If it's in a horrible state, however, the regulation often leaves a lot of wiggle room where you do some work to achieve, say, PCI compliance and then spend a lot of time arguing why this and that don't apply in your specific case.

So admitted, the is probably some improvement in the latter case but it's hardly proportional.

So IMHO, it doesn't help those of good will & expertise and does too little for the negligent. It adds noise and in the end quality still depends on factors other than compliance and certification.

T3OU-736•10mo ago
Htm. So, how does this compare, and/or is different from https://endoflife.date?
Arnavion•10mo ago
The standard is for software to report its own EOL / EOS status. The website you linked is the opposite direction - it's aggregating that status for a certain set of software.
T3OU-736•10mo ago
Aha. Very good point. SW self-reporting requires buy-in, though, which seems like a pretty high barrier.
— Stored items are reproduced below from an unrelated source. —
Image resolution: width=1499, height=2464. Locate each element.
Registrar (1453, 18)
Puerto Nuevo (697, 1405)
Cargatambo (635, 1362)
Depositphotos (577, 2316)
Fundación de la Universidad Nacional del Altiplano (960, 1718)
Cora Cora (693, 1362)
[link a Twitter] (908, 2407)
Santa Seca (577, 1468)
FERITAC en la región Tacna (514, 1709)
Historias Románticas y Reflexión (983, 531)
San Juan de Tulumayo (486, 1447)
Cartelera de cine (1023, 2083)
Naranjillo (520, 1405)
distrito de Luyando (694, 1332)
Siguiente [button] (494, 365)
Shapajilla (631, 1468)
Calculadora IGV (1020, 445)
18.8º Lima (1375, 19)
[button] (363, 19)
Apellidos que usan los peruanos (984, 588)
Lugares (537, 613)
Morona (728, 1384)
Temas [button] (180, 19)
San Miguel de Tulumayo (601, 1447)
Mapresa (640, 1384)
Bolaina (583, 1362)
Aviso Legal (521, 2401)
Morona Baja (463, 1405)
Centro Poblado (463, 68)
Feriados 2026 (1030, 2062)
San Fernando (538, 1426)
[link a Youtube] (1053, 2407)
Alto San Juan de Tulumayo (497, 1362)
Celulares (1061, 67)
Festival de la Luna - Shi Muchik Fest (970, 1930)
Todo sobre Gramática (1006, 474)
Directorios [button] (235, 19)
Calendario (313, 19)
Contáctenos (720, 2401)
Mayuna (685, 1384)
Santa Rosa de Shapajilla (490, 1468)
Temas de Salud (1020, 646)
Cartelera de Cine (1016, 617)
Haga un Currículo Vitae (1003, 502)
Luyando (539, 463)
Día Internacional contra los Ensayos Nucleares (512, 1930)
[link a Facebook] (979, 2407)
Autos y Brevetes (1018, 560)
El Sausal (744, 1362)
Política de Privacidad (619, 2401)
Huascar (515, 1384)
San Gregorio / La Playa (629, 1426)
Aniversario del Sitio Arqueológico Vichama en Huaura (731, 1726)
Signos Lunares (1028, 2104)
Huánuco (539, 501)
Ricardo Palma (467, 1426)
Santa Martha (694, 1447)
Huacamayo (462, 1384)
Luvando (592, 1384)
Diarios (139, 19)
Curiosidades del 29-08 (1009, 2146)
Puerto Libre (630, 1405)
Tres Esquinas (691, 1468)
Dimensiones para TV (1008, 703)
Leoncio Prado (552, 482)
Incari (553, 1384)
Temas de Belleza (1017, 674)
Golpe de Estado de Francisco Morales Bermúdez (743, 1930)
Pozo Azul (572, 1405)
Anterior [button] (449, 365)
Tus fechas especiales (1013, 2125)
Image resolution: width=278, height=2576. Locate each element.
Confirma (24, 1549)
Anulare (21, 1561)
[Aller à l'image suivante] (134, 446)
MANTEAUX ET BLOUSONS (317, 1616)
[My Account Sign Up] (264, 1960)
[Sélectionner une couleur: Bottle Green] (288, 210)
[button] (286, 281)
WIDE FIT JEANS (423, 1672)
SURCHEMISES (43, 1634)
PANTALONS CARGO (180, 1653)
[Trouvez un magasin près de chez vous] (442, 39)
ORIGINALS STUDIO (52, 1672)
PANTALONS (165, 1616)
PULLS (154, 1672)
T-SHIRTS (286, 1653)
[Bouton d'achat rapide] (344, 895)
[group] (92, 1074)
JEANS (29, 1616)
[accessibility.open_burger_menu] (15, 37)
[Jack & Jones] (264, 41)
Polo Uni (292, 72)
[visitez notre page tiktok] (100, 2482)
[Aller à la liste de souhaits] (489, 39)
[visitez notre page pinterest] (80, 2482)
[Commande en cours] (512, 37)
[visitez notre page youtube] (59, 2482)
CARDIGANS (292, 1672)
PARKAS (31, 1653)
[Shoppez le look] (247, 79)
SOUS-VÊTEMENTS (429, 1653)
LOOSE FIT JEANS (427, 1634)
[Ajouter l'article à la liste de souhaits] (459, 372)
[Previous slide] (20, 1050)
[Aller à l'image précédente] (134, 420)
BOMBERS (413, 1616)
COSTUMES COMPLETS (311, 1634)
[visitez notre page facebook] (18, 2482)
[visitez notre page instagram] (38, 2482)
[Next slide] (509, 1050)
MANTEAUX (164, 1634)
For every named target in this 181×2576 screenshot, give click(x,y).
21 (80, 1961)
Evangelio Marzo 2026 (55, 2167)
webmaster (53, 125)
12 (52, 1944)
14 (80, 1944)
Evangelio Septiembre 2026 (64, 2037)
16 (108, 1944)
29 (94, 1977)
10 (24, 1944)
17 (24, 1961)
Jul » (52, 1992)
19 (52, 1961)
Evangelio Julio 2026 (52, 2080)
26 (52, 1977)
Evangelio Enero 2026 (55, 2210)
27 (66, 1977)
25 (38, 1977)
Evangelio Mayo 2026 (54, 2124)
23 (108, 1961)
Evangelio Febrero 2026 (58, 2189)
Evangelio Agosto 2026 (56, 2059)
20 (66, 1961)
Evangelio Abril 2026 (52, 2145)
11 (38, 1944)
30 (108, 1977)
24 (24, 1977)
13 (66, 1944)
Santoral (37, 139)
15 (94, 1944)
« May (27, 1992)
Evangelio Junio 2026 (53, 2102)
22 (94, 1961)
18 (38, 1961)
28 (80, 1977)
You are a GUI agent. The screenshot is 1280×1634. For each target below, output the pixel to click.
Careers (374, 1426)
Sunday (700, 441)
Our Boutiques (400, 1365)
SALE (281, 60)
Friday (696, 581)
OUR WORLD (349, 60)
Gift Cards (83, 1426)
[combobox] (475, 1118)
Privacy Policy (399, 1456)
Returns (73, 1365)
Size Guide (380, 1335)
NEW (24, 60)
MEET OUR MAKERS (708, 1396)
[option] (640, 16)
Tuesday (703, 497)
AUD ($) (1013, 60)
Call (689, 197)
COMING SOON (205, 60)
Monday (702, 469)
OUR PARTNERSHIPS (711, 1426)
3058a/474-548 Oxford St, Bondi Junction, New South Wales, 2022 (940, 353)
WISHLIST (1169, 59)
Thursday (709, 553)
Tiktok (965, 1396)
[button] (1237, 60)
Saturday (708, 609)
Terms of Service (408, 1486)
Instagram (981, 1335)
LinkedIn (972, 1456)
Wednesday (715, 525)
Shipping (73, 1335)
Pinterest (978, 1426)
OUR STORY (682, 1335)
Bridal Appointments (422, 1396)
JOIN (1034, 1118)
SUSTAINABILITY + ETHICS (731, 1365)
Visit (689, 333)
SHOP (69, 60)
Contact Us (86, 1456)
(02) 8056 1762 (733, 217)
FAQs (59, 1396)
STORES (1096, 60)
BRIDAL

I am very much hoping the effort succeeds, but I am also mindful of the fact that the site to which I have linked is more successful by virtue of having better coverage.

captn3m0•10mo ago
We (endoflife.date) are also excited about OpenEoX.
mud_dauber•10mo ago
JEDEC has long maintained an EOL/EOS standard for semiconductors. This was a big part of a previous PM gig. Sounds boring, and it was. But having a process kept us out of serious hot water.
Hackbraten•10mo ago
That EoX logo though.

Every organization or committee that designs a logo should be legally required to have at least one teenager on the board to prevent accidental goatse or other inadvertent blunders.

genter•10mo ago
Goatse has been around long enough that the teenagers are now in their thirties.